_WHAT IS ASKED:_
1 - Answer these from the text on Hesse's appointed counsel:
(a) On what date did the district court call this a "proper case" for appointing an attorney?
(b) At what rate was Hesse ordered to pay back the state for the appointed attorney?
(c) How, according to the text, did the prosecutor submit the motion to the court?
2 - From the text on Hesse's appointed counsel, quote the passage from "The majority misconstrues" up to and including "court ex parte.".

_TEXT:_
• • • •
The majority misconstrues the issue of this case by stating: "Since Hesse was never entitled to appointed counsel in the first instance, the issue therefore becomes whether the trial court's appointment followed by its sudden revocation of Hesse's counsel prejudiced Hesse's case." Maj. op., p. 951, 719 P.2d p. 1211. That is not the issue before us. The issue presented is whether Hesse was denied due process of law when the district court deprived him of counsel without giving Hesse advance notice that it was considering such action, and without giving Hesse an opportunity to respond to the motion--a motion which the prosecutor impermissibly submitted to the court ex parte.

The facts of this case as set forth in the majority opinion are in need of substantial clarification. On May 23, 1984, the district court stated that this was a "proper case" for appointment of an attorney, and did so. The court also ordered that Hesse would reimburse the state at the rate of $25.00 per month to defray the costs of the appointed attorney.
• • • •
_RECORD EXCERPTS:_
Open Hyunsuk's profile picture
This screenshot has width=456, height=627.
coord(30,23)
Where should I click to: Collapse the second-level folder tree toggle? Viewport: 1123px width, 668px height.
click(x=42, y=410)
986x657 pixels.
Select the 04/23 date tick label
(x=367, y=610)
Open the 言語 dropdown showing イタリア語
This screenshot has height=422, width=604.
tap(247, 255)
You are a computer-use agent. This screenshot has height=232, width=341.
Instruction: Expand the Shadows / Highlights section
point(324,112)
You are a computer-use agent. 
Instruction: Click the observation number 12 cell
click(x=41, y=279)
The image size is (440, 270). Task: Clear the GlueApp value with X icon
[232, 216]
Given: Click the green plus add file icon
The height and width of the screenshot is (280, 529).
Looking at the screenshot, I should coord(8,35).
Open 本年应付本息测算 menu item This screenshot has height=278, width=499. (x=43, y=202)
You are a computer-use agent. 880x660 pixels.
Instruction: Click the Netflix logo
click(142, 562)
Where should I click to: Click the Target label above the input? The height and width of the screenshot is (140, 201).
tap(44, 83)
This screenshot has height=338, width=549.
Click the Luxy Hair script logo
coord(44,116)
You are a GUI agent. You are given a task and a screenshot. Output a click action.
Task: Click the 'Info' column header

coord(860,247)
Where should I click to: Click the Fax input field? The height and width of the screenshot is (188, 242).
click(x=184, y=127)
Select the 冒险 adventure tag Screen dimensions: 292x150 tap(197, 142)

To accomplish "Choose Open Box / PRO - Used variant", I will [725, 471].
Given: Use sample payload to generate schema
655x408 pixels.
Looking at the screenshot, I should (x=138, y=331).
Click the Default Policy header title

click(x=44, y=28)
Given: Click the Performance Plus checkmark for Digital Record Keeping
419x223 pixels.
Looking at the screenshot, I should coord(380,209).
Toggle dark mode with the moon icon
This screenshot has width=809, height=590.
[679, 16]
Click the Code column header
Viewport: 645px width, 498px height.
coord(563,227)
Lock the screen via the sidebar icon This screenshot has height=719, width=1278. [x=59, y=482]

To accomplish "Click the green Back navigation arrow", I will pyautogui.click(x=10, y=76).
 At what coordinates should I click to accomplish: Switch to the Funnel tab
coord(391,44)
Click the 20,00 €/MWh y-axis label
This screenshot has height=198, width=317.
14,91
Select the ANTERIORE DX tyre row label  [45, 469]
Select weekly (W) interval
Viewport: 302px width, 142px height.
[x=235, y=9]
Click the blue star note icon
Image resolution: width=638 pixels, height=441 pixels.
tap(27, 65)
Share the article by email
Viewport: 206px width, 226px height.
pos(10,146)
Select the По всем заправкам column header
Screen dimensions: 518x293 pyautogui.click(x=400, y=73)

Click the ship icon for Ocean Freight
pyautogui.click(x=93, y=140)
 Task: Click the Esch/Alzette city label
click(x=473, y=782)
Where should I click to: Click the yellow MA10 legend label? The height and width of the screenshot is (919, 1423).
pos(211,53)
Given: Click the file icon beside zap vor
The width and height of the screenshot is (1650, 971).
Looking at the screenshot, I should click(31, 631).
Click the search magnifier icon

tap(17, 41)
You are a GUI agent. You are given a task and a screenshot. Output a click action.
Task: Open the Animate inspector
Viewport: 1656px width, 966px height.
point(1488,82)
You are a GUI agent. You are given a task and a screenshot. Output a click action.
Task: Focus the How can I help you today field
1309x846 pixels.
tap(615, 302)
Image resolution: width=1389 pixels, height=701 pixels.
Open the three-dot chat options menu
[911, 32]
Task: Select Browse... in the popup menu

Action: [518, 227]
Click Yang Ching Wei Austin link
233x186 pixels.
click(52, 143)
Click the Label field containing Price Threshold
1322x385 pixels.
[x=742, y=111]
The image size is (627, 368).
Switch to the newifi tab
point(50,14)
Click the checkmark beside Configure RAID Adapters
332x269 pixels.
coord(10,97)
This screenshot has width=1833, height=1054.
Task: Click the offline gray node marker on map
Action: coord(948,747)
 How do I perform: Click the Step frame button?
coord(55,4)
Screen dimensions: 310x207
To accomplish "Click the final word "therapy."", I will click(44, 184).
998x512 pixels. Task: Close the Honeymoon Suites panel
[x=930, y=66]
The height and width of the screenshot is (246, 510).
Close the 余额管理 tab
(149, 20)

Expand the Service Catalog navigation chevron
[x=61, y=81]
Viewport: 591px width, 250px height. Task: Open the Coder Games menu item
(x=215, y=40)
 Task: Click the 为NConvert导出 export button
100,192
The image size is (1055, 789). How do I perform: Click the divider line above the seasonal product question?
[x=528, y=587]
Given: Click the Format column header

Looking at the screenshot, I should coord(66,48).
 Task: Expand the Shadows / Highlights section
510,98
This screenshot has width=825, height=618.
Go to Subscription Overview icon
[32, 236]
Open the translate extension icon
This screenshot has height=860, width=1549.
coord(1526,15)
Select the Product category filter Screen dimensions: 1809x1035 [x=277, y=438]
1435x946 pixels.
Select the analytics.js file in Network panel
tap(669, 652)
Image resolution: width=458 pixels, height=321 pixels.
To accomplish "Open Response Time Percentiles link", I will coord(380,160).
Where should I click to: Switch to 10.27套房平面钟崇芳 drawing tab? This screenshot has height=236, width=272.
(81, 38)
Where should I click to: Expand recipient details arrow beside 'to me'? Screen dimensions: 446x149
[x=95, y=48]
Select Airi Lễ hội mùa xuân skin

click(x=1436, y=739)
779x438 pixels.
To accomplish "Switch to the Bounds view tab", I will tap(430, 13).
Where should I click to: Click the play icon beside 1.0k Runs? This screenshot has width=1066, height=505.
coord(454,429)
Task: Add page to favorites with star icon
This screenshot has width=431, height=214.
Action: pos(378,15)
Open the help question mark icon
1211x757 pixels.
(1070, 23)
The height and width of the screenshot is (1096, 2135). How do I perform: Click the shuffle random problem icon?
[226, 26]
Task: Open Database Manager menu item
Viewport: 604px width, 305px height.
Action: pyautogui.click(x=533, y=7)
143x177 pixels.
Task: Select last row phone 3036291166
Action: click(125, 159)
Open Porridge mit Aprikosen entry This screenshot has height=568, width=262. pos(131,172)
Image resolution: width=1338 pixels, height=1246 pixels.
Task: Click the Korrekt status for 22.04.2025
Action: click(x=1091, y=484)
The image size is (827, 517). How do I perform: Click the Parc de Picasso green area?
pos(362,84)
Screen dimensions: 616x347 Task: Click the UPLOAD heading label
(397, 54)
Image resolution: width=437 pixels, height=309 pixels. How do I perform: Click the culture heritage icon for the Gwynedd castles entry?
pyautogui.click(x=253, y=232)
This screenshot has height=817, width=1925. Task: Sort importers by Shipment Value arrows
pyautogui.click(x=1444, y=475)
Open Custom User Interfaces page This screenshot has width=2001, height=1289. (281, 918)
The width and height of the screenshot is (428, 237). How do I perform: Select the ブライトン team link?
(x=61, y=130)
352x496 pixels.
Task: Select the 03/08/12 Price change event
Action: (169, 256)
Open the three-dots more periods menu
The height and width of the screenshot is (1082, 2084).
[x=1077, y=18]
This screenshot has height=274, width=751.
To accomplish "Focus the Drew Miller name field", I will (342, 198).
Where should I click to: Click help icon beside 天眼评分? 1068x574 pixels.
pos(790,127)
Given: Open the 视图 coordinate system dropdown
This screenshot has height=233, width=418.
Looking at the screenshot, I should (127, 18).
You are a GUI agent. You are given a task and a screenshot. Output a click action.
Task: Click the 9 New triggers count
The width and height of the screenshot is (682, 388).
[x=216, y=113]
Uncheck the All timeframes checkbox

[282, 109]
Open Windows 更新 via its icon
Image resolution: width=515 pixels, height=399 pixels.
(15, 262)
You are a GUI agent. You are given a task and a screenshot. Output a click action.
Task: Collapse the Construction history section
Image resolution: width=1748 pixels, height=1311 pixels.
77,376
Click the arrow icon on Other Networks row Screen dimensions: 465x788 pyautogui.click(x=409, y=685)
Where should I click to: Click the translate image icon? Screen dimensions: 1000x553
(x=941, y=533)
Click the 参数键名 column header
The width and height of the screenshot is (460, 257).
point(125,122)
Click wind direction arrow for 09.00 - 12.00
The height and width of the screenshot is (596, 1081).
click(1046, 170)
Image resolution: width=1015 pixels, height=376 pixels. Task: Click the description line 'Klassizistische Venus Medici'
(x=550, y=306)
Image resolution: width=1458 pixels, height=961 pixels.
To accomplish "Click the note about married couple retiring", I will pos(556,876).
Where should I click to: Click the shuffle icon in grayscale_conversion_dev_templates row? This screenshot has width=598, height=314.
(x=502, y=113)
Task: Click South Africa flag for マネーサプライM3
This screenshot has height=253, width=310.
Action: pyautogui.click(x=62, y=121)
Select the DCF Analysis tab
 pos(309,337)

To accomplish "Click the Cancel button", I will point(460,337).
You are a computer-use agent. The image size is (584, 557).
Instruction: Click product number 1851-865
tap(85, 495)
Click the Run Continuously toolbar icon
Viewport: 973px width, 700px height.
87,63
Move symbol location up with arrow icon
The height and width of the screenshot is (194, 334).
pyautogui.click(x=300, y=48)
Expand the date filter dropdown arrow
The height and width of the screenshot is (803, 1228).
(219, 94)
• • • •
_SOLUTIONS FOR EACH TASK:_
1 -
(a) May 23, 1984.
(b) $25.00 per month.
(c) Ex parte, which the text calls impermissible.

2 -
The majority misconstrues the issue of this case by stating: "Since Hesse was never entitled to appointed counsel in the first instance, the issue therefore becomes whether the trial court's appointment followed by its sudden revocation of Hesse's counsel prejudiced Hesse's case." Maj. op., p. 951, 719 P.2d p. 1211. That is not the issue before us. The issue presented is whether Hesse was denied due process of law when the district court deprived him of counsel without giving Hesse advance notice that it was considering such action, and without giving Hesse an opportunity to respond to the motion--a motion which the prosecutor impermissibly submitted to the court ex parte.